De par son impressionnant développement, le spectacle cinématographique contribue également à la diffusion d’une culture fédératrice. Une culture qui franchit les frontières nationales et qui détermine le fait que Charlie Chaplin, par exemple, soit aussi connu à New York que dans le quartier lyonnais de Vaise. On ne soulignera jamais assez cet aspect fondamental du cinéma qui, bien avant le disque de musique, participe à l’avènement d’une culture universelle. Mais aussi d’une culture nationale : par les actualités qui mettent en scène les grands noms du spectacle ou de la scène politique du pays ; par les films surtout, qui fabriquent des icônes nationales.

Le spectacle cinématographique, enfin, fédère les habitants de l’agglomération lyonnaise. En effet, les grands films à succès comme La Grande Illusion ou Veille d’arme n’ont cure des clivages urbains et circulent de quartier en quartier sans distinction. Ces productions cinématographiques, majoritairement françaises, sont vues par les habitants des Brotteaux comme par ceux de Villeurbanne avec, il est vrai, un certain décalage. En ce sens, le cinéma participe réellement au rassemblement culturel de la société urbaine.

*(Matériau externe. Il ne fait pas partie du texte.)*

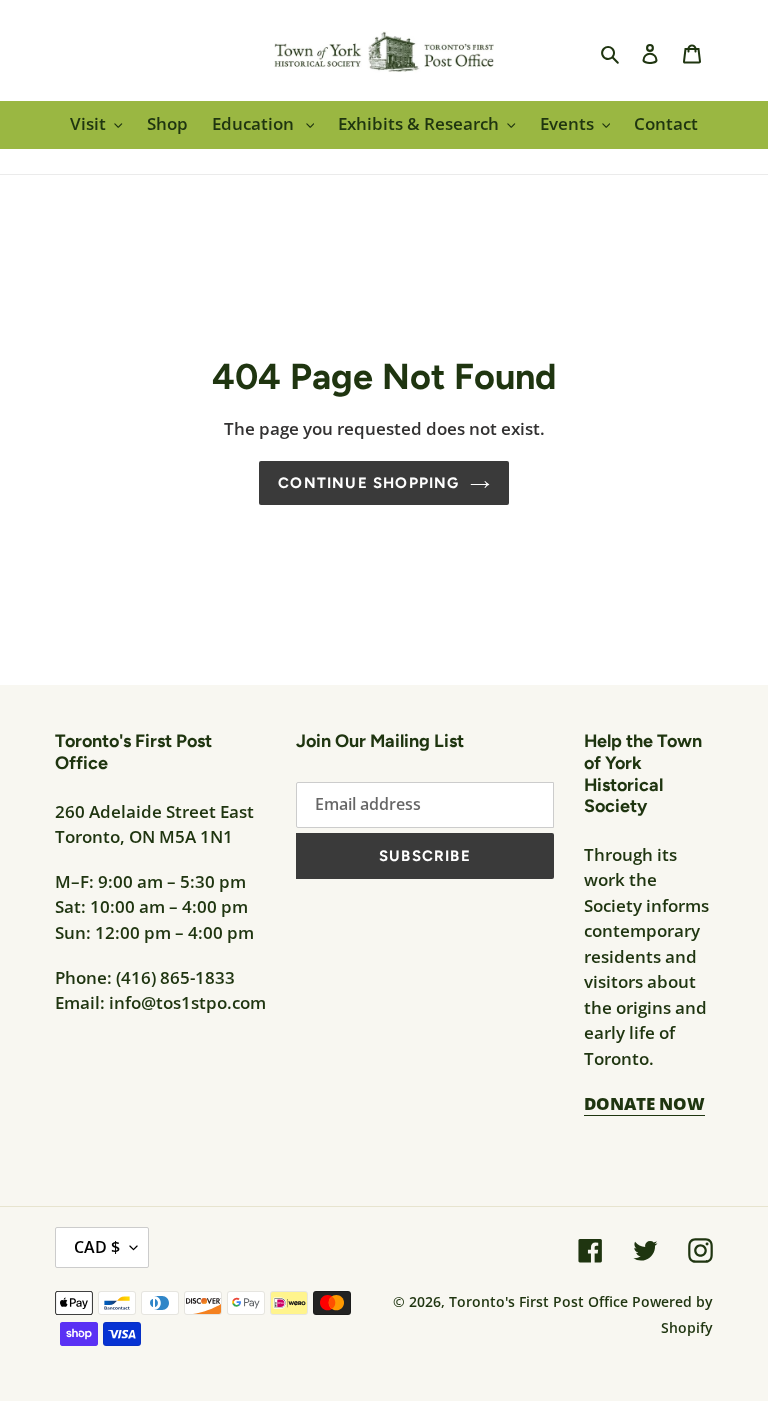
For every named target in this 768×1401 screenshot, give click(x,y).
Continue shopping (368, 483)
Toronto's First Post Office (538, 1301)
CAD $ (97, 1247)
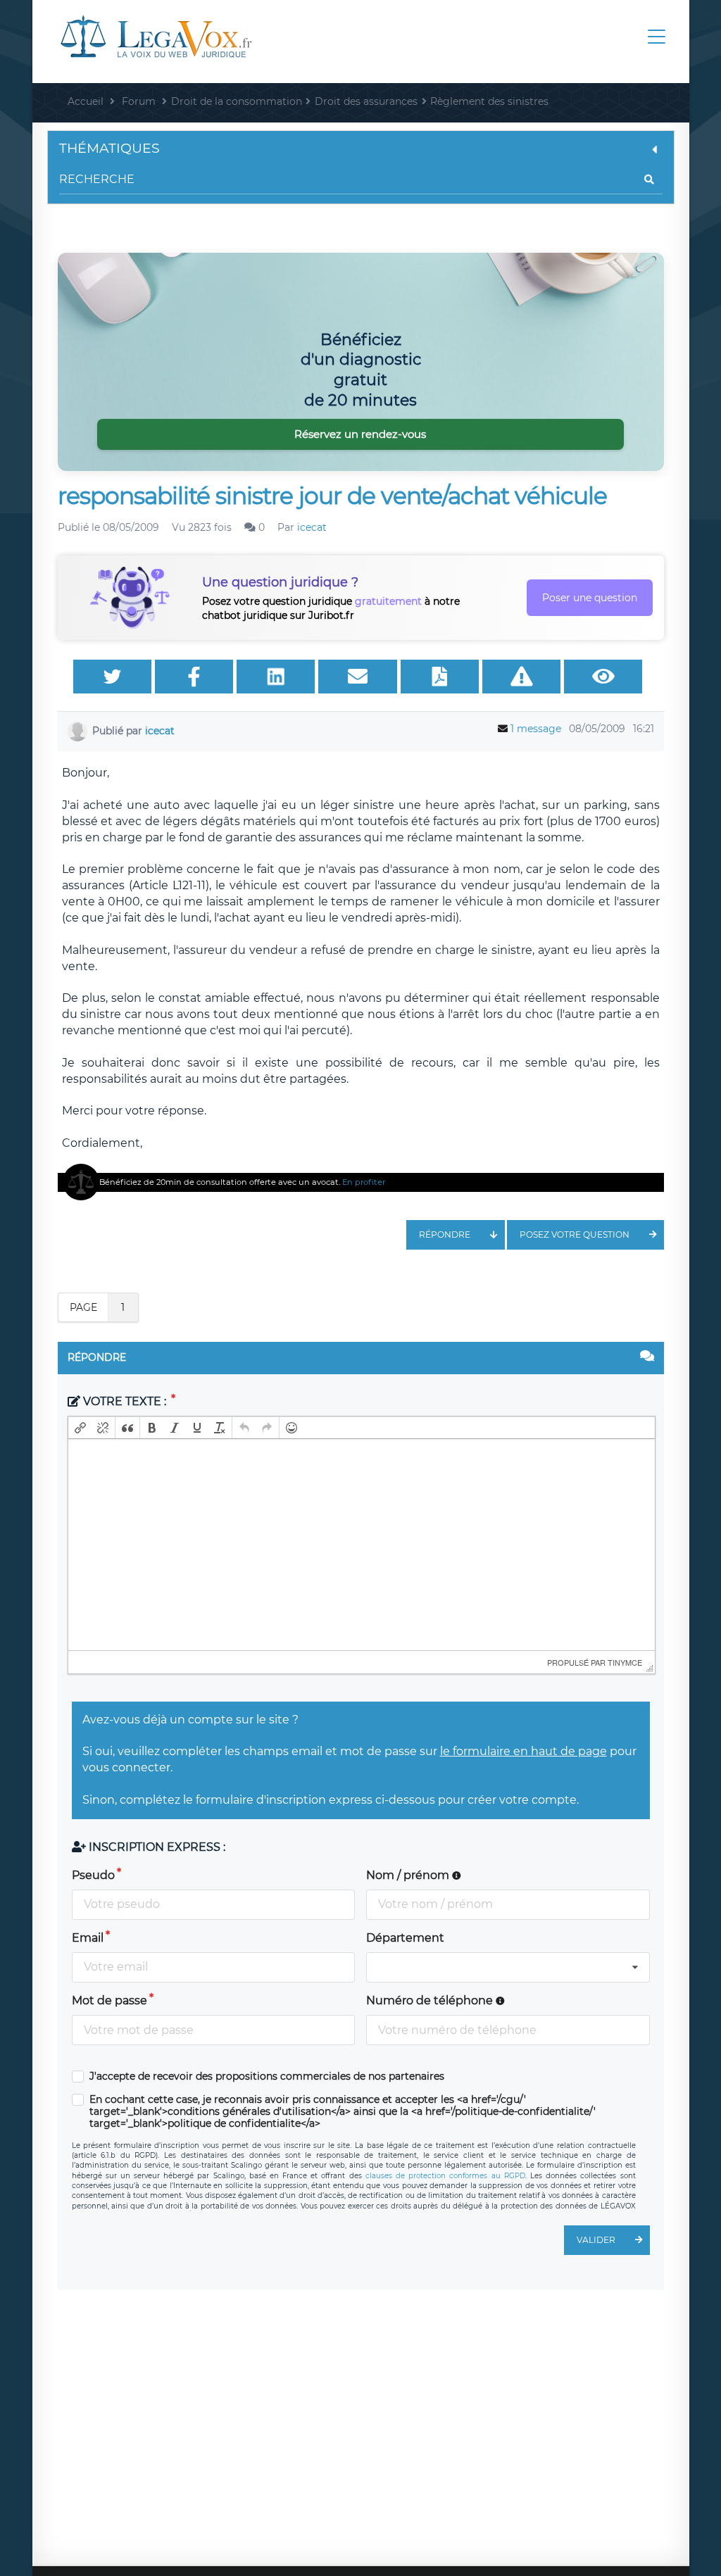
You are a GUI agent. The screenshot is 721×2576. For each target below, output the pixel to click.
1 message (535, 728)
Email (88, 1937)
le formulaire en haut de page (523, 1751)
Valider (596, 2240)
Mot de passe (109, 2000)
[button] (80, 1428)
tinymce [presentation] (625, 1662)
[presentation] (80, 1427)
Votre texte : (124, 1401)
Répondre (444, 1234)
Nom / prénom (409, 1875)
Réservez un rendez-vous (360, 434)
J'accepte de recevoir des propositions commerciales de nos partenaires (266, 2076)
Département (405, 1937)
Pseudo (93, 1875)
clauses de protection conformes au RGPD (445, 2175)
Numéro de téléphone (431, 2000)
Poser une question (589, 597)
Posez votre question (574, 1234)
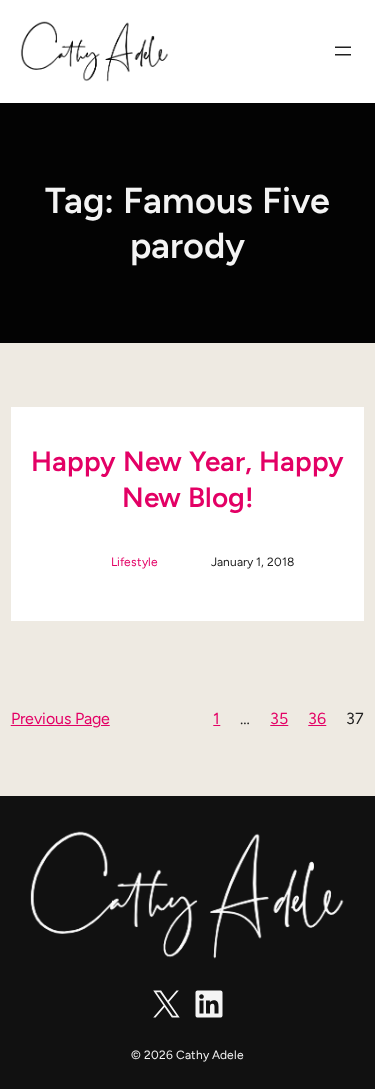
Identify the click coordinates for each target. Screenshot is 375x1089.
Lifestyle (134, 562)
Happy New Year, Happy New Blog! (187, 479)
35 (279, 718)
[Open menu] (343, 51)
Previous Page (60, 718)
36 (317, 718)
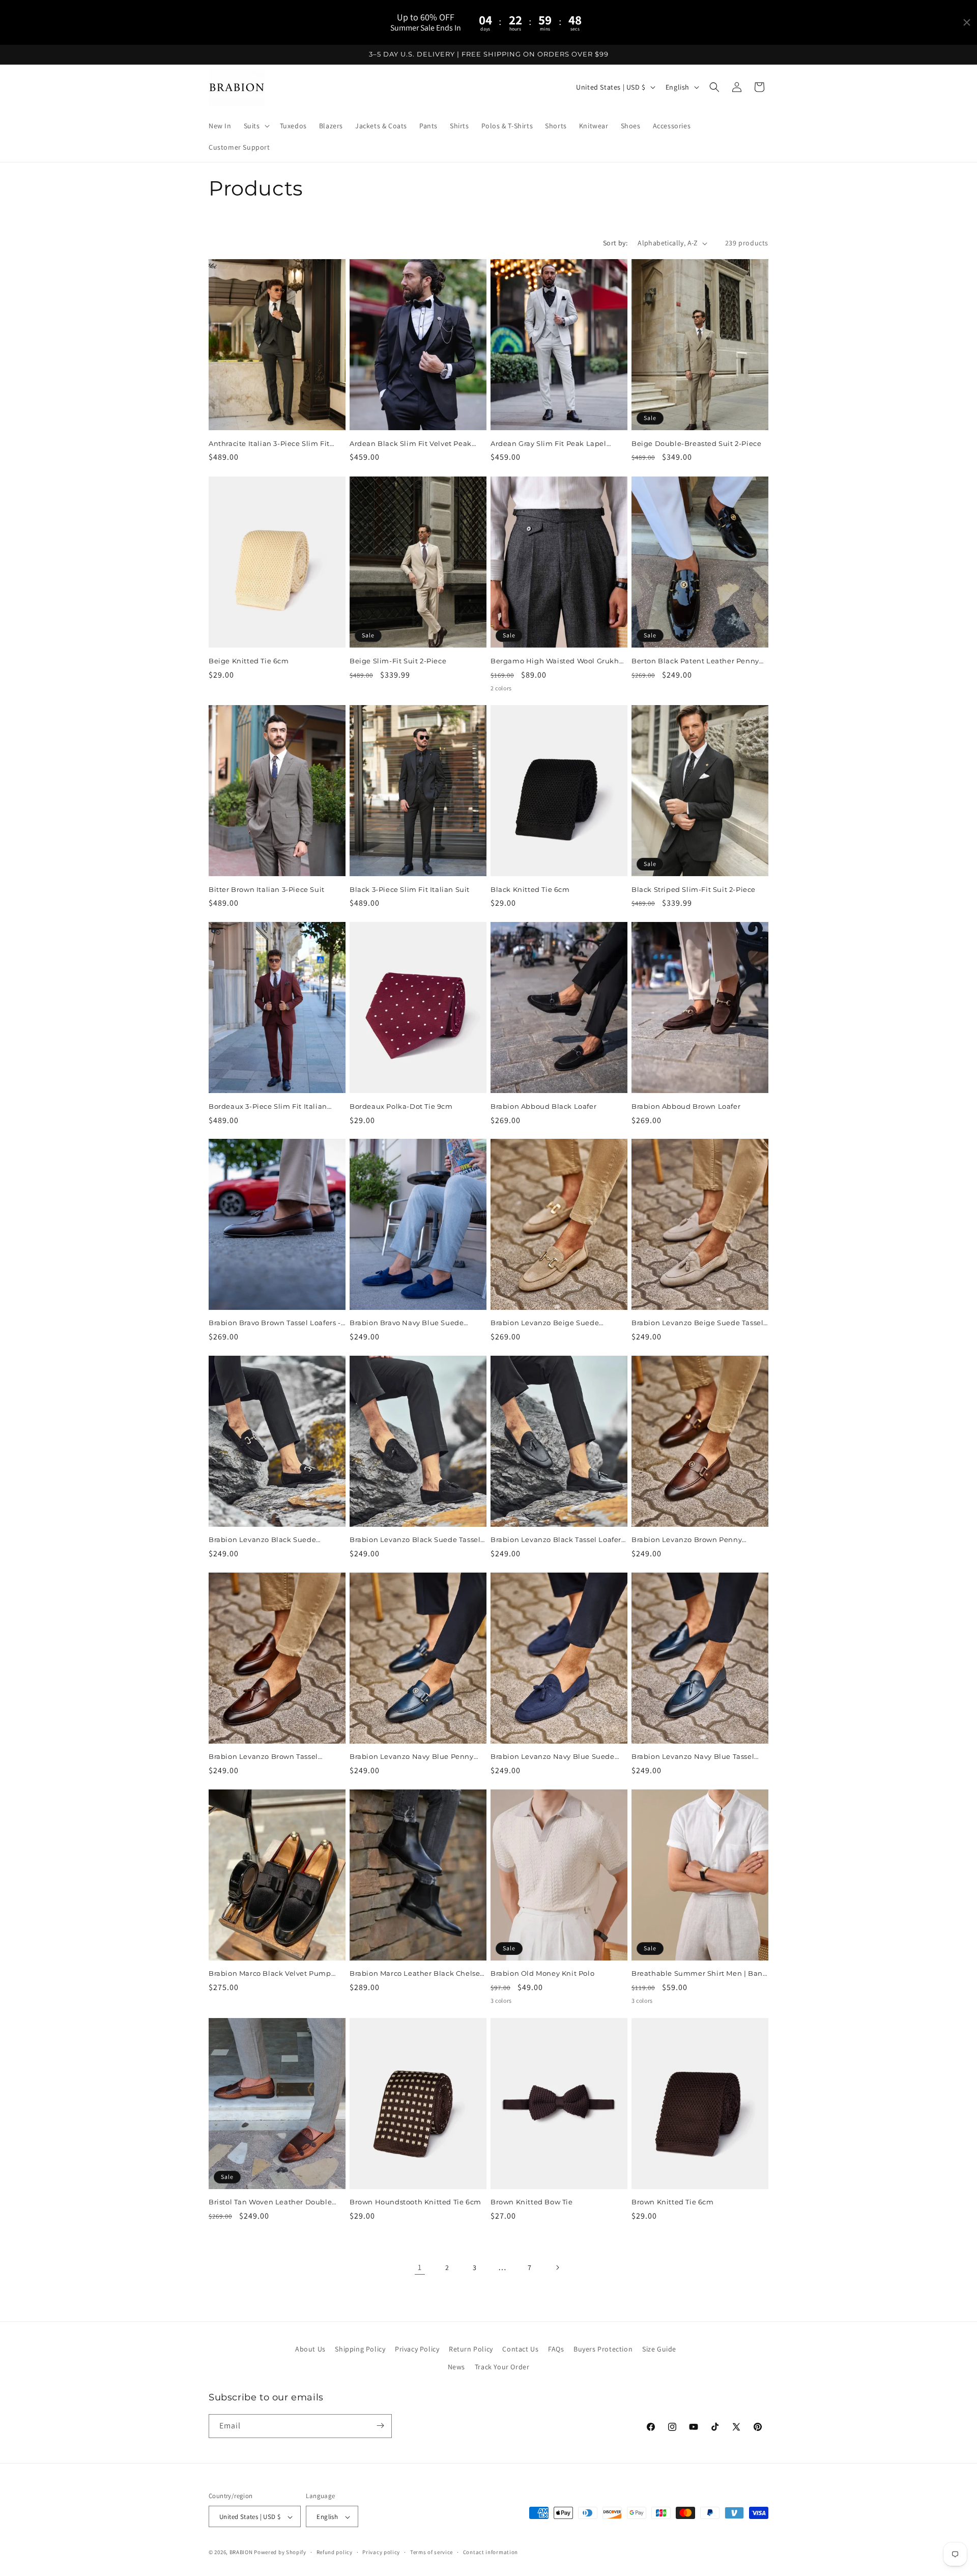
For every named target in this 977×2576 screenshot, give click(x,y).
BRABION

Mais les films fédérateurs sont finalement assez rares. Le cinéma contribue aux clivages culturels de la société urbaine, ce qui se traduit en premier lieu par le contraste entre la programmation des établissements du centre et celle des salles des quartiers périphériques. Le film à épisodes dans les années 1920, le double programme dans les années 1930 témoignent d’une pratique plutôt routinière du cinéma dans les salles de cinéma de quartier. Dans le centre, le passage des films en 1ère vision puis le maintien de ces films à l’affiche privilégient une pratique élective, où l’on choisit d’abord d’aller voir un film. Le développement des salles spécialisées au cours des années 1930 consacrent ce rapport au cinéma.

Les règles de location des films, l’idée que se font les distributeurs et les exploitants des publics et les spectateurs eux-mêmes, peut-être, concourent également à l’affirmation d’une programmation spécifique des salles de cinéma selon le quartier où elles sont implantées. La coexistence des ciné-romans français dans le quartier des Brotteaux et des serials américains dans celui de la Guillotière, les films russes exclusivement présents dans les quartiers où le vote communiste est important, la programmation de films à portée religieuse aux abords du catholique quartier d’Ainay sont ainsi autant d’exemples du cloisonnement culturel des espaces urbains.

Enfin, il faut faire une place aux salles les plus modestes, caractérisées en partie par la programmation de productions de seconde zone. Dirigées majoritairement par des exploitants sans expérience et sans moyens financiers, qui ne choisissent pas nécessairement leurs films, on retrouve parfois dans ces petites salles de quartier les fonds de tiroir des distributeurs, ces films dont n’ont pas voulu les principaux établissements de la ville. Certains établissements de quartier se définissent également par la prédominance de genres spécifiquement populaires, des westerns aux films de série B. Il est difficile de déterminer si cela provient d’un choix explicite, lié au goût supposé ou réel du public, ou d’une nécessité économique. Le résultat est une programmation spécifique des salles les plus modestes, celles situées dans les quartiers et les communes les plus populaires. Des quartiers comme ceux de Gerland ou de Perrache apparaissent alors comme de véritables enclaves dans la ville, imperméables aux grands films fédérateurs et caractérisés par une culture cinématographique spécifique.

Les spectateurs, à vrai dire, ont le choix d’aller dans la salle de leur quartier ou de se rendre dans un établissement du centre-ville. Le développement des transports urbains met en effet la presqu’île à portée de tous. Tout dépend alors de l’âge, des usages de l’espace urbain, du rapport au cinéma, de l’univers culturel et des moyens financiers de chaque spectateur. Il reste que la diffusion du cinéma dans la ville contribue à déterminer une distinction culturelle des publics qui est indissociable de la division des espaces urbains.